Interpersonal Communication and Organizational Stability
In my blog post on Setting Targets and Feedback Control, I described how effective organizational communication not only helps responsiveness but also organizational stability. In a subsequent blog post, The Listening Paradox, I described the unique role played by effective listening and, in doing so, referred to the feedback control concepts of Gain and Damping and showed how the creation of a listening organization promotes responsiveness without over-reaction in times of change. In this blog post, I’m going to be discussing the pros and cons of social media in terms of its potential impact on organizational effectiveness.
It’s Personal!
With the advent of social media, each of us now has many more ways in which to communicate with each other and yet surprisingly it turns out that the quality of this communication may not be so great. Not that many years ago, much of the way in which we communicated was face-to-face. This had its drawbacks to be sure but it also had some significant advantages. The truth is that people are much more likely to listen to people they like. When it comes to effective communication between people therefore, the relationship does still matter.
Years ago, the child psychologist Jean Piaget, described the difference between monologue and dialogue. It turns out that relationships tend to build more quickly and more effectively where there is adequate opportunity for dynamic dialogue. The fact is that for all of its advantages, social media lacks this vital component. Communication within social media can be usefully thought of as a halfway house between monologue (in which the participants talk but don’t listen to each other) and face-to-face discussions in which both the full array of verbal and non-verbal communication cues are deployed and listening is more likely to take place.
Anyone who visits Facebook, for example, has to be struck by the fact that it contains an uneasy mix of the serious with the relatively trivial. Additionally, communication is serialized. One individual posts something and sometime later someone else posts a comment. Much of what is said may elicit no comment whatsoever. The participants pick and choose both the subjects they will raise and the elements of the conversation where they will join in.
Relationship Building and Accountability
What this means is that in practice, difficult issues can be avoided. While the process possesses a strong “feel-good” factor and, on the surface, appears to promote relationship building, it turns out that this is frequently not at all the case.
Through the deployment of the Talent Chaser Performance Appraisal and Task Action Planning Module, we have learnt that, counterintuitively, strong interdependent relationships are much more likely to develop between managers and their direct reports under circumstances where employees are held fully accountable. It appears that the main reason for this is that holding an employee accountable requires differences of opinions to be brought to the surface and discussed. This process not only clears up misunderstandings but also creates empathy for the other person’s point of view.
This empathy, in turn, leads to a greater appreciation of other employees’ strengths and therefore the contribution they can make towards the challenges faced by their colleagues. It turns out that under these circumstances employees are much more likely to reach out to each other for help in times of difficulty and, unsurprisingly, strong inter-employee relationships are more likely to develop.
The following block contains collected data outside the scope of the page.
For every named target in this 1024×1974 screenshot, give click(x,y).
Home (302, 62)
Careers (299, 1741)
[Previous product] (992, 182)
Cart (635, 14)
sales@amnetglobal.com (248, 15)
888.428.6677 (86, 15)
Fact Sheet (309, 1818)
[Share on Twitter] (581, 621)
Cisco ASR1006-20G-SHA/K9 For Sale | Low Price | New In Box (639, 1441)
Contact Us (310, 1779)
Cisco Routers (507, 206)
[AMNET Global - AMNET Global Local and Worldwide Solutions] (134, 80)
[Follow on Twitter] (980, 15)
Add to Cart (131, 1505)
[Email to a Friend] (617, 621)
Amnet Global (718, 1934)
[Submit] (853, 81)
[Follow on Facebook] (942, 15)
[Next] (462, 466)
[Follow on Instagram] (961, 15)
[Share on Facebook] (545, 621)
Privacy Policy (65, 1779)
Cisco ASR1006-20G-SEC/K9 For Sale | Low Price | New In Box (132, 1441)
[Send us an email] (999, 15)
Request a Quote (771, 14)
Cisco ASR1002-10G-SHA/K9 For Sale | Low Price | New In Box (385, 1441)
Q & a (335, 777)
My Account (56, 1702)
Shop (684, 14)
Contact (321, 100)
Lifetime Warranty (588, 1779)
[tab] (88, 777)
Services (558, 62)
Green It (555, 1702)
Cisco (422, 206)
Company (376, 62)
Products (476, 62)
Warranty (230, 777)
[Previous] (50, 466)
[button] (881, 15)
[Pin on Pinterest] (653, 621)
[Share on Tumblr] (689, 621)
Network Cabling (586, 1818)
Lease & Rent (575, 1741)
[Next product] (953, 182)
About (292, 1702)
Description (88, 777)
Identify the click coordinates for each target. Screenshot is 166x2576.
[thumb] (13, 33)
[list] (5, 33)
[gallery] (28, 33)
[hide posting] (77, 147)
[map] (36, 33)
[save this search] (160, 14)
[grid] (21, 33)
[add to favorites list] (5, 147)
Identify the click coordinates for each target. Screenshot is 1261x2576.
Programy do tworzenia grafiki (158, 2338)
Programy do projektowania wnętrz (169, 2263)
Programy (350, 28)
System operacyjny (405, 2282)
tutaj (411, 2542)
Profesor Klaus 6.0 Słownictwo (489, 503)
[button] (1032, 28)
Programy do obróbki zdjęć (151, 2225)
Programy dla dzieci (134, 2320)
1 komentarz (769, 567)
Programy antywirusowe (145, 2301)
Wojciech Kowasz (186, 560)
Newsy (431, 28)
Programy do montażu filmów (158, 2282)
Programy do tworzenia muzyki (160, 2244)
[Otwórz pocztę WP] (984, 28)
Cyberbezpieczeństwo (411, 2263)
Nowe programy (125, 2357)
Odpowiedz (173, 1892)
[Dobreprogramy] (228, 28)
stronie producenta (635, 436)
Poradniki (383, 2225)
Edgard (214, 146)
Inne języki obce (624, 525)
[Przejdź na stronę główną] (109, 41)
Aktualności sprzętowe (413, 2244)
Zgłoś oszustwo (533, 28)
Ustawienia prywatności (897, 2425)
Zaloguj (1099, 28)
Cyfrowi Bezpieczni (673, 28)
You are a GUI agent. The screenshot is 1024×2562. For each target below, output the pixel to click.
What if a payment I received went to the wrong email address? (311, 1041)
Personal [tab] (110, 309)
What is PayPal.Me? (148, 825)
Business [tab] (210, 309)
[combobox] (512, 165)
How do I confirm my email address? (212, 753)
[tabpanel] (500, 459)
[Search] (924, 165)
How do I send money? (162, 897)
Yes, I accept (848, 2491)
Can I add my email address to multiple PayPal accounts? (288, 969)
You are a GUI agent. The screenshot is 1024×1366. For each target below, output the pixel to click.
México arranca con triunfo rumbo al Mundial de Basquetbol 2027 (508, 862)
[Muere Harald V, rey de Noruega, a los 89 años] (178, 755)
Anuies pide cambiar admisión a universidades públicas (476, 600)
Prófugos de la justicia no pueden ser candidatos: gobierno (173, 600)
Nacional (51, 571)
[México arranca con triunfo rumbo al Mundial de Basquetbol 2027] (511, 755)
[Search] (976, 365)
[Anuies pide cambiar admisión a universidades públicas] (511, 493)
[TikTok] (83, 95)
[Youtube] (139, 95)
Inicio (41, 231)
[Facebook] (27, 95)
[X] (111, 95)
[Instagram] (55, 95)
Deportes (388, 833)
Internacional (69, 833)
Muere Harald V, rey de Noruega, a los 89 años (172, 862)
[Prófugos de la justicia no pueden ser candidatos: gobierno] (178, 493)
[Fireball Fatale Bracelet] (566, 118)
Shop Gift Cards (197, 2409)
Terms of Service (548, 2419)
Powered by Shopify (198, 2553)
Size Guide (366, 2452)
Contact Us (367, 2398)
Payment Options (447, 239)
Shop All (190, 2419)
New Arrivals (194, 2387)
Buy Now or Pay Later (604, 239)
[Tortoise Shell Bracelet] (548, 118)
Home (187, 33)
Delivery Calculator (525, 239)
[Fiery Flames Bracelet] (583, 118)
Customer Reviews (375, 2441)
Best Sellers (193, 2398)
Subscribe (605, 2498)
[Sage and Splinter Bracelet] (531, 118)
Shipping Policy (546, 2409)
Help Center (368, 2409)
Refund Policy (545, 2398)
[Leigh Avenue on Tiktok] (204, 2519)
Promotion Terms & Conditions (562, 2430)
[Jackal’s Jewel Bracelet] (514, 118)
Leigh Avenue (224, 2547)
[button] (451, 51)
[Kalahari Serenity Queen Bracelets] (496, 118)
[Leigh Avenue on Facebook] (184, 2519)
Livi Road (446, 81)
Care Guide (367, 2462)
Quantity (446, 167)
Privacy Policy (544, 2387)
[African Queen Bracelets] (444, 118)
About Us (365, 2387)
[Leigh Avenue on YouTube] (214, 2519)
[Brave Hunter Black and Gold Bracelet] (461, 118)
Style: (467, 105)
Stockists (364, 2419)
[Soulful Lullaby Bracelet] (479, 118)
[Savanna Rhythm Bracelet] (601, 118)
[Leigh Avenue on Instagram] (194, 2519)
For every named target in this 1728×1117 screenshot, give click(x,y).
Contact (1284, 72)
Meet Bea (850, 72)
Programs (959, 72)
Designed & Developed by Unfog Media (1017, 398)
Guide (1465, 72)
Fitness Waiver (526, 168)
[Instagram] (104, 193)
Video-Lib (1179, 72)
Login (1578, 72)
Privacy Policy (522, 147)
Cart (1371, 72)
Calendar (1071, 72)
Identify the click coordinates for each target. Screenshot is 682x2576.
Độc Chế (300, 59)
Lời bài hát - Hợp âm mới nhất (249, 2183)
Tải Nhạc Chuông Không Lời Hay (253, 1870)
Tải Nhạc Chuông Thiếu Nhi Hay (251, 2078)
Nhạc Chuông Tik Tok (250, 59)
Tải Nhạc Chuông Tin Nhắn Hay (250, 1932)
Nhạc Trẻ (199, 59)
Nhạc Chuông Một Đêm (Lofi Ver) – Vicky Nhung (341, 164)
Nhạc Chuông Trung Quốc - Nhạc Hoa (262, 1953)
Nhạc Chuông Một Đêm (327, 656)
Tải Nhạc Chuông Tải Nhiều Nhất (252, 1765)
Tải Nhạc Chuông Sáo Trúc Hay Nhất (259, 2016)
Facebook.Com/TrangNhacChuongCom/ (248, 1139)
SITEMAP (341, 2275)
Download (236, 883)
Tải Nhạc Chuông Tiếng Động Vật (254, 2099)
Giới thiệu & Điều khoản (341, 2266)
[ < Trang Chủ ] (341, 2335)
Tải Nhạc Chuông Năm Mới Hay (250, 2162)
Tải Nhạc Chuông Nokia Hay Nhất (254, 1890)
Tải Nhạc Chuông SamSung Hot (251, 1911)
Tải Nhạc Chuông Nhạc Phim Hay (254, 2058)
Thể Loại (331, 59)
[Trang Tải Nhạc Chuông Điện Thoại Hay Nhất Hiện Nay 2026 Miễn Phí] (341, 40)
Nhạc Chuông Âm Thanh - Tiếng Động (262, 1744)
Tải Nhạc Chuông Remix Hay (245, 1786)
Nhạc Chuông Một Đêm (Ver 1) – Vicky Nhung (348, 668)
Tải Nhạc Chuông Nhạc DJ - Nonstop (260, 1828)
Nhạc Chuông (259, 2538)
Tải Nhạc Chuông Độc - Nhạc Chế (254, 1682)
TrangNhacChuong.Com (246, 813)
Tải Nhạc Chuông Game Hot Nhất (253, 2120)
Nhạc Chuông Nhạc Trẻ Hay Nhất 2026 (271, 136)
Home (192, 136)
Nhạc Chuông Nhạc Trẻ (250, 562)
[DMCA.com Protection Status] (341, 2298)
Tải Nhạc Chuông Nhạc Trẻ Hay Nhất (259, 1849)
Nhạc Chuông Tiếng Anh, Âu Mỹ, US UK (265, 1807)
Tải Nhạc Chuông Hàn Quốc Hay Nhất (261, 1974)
Accountability then, promotes effective communication. This speeds the way in which information travels between the various levels of the organization and radically improves the reliability of this information. Using our feedback control analogy, accountability improves system Gain. It enables the organization to respond more rapidly in times of change.
By promoting the development of a listening organization in which people are held fully accountable, it is possible to create an organization that is both highly responsive and stable in even the most demanding of business environments.